EXCERPTED TEXT.
-*-

22 January 2006

The spam problem part 1: Describing the problem

A great many words have been written on the subject of e-mail spam. Effort has been poured into all kinds of technological measures against it. In my view, many of these efforts have been a waste of time, because they have failed to address the fundamental problem of spam.

To explain my thinking, I’ll start with some basic statements:

  1. Your attention is a valuable resource. If you doubt this, you need only look at the amount of money spent on advertising in an attempt to acquire your attention.

  2. Therefore, your inbox is a valuable resource. Many people, perhaps most people, now check e-mail multiple times a day. In fact, according to some surveys college students spend more time on the Internet than watching TV. They check their e-mail inbox more than they look at ad breaks.

  3. SMTP e-mail allows anyone to send mail. There’s no centralized registration required in SMTP; there’s no control over the growth of the SMTP e-mail network. While some servers restrict which SMTP clients may connect to them, there’s essentially no control over who sends mail, as it’s always possible to open a new web e-mail account, buy a new ISP dial-up account, or whatever.

-*-

THINGS TO DO.
- 1) Offset every coordinate in the answers by 130, and reproduce the entries in full, requests included, from the line containing "The image size is (1024, 483)." down through the line containing "Action: click(x=249, y=75)". Give only those entries.
- 2) Extend the essay on the spam problem, beginning right after its last sentence.

Items drawn from a data source:

-*-

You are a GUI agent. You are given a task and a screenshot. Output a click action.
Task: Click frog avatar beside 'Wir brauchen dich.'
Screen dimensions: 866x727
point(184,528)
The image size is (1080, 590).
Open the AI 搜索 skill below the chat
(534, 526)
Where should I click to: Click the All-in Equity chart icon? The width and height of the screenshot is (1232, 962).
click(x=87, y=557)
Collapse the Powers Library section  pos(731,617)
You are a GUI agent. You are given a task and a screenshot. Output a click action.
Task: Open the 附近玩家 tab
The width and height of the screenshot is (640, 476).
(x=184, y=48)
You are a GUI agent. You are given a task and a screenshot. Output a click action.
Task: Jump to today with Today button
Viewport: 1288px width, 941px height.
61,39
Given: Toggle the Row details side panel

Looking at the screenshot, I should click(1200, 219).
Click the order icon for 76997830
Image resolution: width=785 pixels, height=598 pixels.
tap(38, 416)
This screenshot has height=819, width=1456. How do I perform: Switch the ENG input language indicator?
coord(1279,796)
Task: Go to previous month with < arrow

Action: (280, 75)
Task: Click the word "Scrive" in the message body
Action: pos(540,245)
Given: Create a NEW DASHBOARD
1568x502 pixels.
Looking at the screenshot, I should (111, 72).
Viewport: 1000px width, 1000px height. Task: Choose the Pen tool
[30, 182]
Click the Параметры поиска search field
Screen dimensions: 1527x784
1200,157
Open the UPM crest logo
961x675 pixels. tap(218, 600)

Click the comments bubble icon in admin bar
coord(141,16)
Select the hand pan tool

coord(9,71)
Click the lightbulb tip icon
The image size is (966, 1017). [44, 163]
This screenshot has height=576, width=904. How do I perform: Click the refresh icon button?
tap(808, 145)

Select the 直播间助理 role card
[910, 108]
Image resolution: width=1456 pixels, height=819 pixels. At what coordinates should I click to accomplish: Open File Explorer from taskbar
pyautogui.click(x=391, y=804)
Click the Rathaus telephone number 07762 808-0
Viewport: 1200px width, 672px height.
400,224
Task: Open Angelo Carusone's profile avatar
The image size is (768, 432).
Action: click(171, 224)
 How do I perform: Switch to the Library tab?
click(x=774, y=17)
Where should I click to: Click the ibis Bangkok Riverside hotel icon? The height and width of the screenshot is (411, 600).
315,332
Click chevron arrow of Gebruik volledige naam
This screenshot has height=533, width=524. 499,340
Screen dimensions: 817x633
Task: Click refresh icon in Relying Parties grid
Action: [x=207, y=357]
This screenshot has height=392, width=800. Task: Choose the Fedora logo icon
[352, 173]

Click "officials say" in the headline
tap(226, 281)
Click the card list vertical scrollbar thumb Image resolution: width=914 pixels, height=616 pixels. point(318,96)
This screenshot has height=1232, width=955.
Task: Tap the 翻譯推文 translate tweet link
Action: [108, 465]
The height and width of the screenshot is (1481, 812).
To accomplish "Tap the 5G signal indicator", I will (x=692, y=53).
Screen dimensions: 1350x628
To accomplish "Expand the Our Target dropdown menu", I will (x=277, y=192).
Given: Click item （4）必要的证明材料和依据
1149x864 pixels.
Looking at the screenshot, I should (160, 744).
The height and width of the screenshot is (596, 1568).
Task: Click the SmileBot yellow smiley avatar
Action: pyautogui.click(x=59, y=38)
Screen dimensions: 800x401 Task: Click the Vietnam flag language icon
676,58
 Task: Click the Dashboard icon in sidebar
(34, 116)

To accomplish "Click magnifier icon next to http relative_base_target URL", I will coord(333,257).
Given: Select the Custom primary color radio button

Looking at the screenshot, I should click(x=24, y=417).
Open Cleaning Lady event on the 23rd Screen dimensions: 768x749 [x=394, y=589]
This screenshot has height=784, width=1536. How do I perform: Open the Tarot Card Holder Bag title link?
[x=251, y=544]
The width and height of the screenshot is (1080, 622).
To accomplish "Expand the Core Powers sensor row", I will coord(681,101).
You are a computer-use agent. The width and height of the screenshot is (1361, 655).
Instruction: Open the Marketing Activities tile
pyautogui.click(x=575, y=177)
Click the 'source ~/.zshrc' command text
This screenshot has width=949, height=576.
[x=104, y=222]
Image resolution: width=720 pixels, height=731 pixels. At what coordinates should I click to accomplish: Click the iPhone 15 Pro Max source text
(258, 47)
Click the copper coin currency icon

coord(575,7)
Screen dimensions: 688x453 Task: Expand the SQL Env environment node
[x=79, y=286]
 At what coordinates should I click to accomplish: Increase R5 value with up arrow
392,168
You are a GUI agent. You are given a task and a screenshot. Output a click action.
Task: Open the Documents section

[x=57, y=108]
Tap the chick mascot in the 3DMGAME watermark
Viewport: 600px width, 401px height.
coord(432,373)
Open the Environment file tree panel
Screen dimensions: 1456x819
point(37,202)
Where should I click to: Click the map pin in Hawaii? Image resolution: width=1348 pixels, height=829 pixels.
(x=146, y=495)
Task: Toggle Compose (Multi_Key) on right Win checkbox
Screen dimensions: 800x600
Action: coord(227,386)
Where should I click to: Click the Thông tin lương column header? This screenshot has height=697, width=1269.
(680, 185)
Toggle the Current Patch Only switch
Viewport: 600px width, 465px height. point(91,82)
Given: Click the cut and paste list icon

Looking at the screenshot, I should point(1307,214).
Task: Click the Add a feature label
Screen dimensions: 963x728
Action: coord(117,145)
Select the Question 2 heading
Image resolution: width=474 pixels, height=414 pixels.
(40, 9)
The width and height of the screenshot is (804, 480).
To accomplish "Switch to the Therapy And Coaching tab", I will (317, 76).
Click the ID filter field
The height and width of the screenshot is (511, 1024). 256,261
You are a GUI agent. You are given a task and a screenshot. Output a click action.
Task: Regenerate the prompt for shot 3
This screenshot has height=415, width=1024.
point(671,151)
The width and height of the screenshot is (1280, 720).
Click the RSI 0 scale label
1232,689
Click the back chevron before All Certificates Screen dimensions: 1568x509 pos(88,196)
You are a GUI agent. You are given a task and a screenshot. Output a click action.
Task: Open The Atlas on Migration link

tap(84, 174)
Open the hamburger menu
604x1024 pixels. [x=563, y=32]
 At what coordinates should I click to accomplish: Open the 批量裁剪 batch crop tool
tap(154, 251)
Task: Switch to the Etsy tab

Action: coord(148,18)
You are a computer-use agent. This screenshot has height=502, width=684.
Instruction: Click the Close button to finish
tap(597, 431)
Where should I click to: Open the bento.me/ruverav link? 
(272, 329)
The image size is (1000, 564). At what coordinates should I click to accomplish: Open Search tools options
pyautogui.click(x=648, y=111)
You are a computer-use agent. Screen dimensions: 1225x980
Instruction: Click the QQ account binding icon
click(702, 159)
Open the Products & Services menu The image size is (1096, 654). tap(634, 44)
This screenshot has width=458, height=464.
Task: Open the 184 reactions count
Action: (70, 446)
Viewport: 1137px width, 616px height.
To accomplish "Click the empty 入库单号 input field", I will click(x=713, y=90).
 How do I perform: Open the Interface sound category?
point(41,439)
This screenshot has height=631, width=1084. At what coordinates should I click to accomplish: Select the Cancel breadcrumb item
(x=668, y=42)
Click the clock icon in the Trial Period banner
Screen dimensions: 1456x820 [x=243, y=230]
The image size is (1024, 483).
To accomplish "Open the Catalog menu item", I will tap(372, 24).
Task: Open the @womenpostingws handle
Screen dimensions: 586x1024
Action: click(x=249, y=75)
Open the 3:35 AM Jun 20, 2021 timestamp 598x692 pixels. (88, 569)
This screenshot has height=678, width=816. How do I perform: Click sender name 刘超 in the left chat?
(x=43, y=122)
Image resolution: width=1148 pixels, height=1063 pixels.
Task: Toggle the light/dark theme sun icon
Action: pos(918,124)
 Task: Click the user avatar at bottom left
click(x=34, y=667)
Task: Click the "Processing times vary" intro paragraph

-*-

EXPECTED RESULTS.
- 1)
The image size is (1024, 483).
To accomplish "Open the Catalog menu item", I will tap(502, 154).
Task: Open the @womenpostingws handle
Screen dimensions: 586x1024
Action: click(x=379, y=205)

- 2)
  4. SMTP e-mail is free for the sender. Sure, many people pay for their Internet access; but once you have an Internet connection, sending e-mail basically doesn’t cost you anything—it has marginal cost.

Now, let me re-cast those four statements:

We have unrestricted access for anyone in the world to use arbitrary amounts of a valuable resource.

Can you think of any case where there has been a system like that, and it has worked? I can’t. The canonical example is the tragedy of the commons, but there are plenty of others, including the Cambridge ‘Green Bike’ scheme and the overfishing of cod.

In order to avoid a “tragedy of the commons” situation, we need to alter the situation so that one of the statements above is no longer true. Let’s go through them again and consider our options.

1&2: “Your attention (inbox) is a valuable resource.”

In the early days of spam, negating these statements was a viable strategy. When people were spammed, they would take action against the source of the spam. Accounts would be closed, web sites shut down, server access tightened, and so on. Basically, significant numbers of people would ensure that getting their attention inappropriately carried extremely negative value for the sender. For a while, this balanced out the positive value of the rest of the Internet-using population.

Unfortunately, that approach quickly fell apart as the Internet audience became more diverse, the volume of spam became greater, and the cost of retaliation increased. The value of getting spam into my inbox is still negative, but for every one of me there are ten drooling imbeciles who want to purchase herbal V1A]<G-R4.

3: “SMTP e-mail allows anyone to send mail.”

This is the statement almost everyone is trying to negate at the moment.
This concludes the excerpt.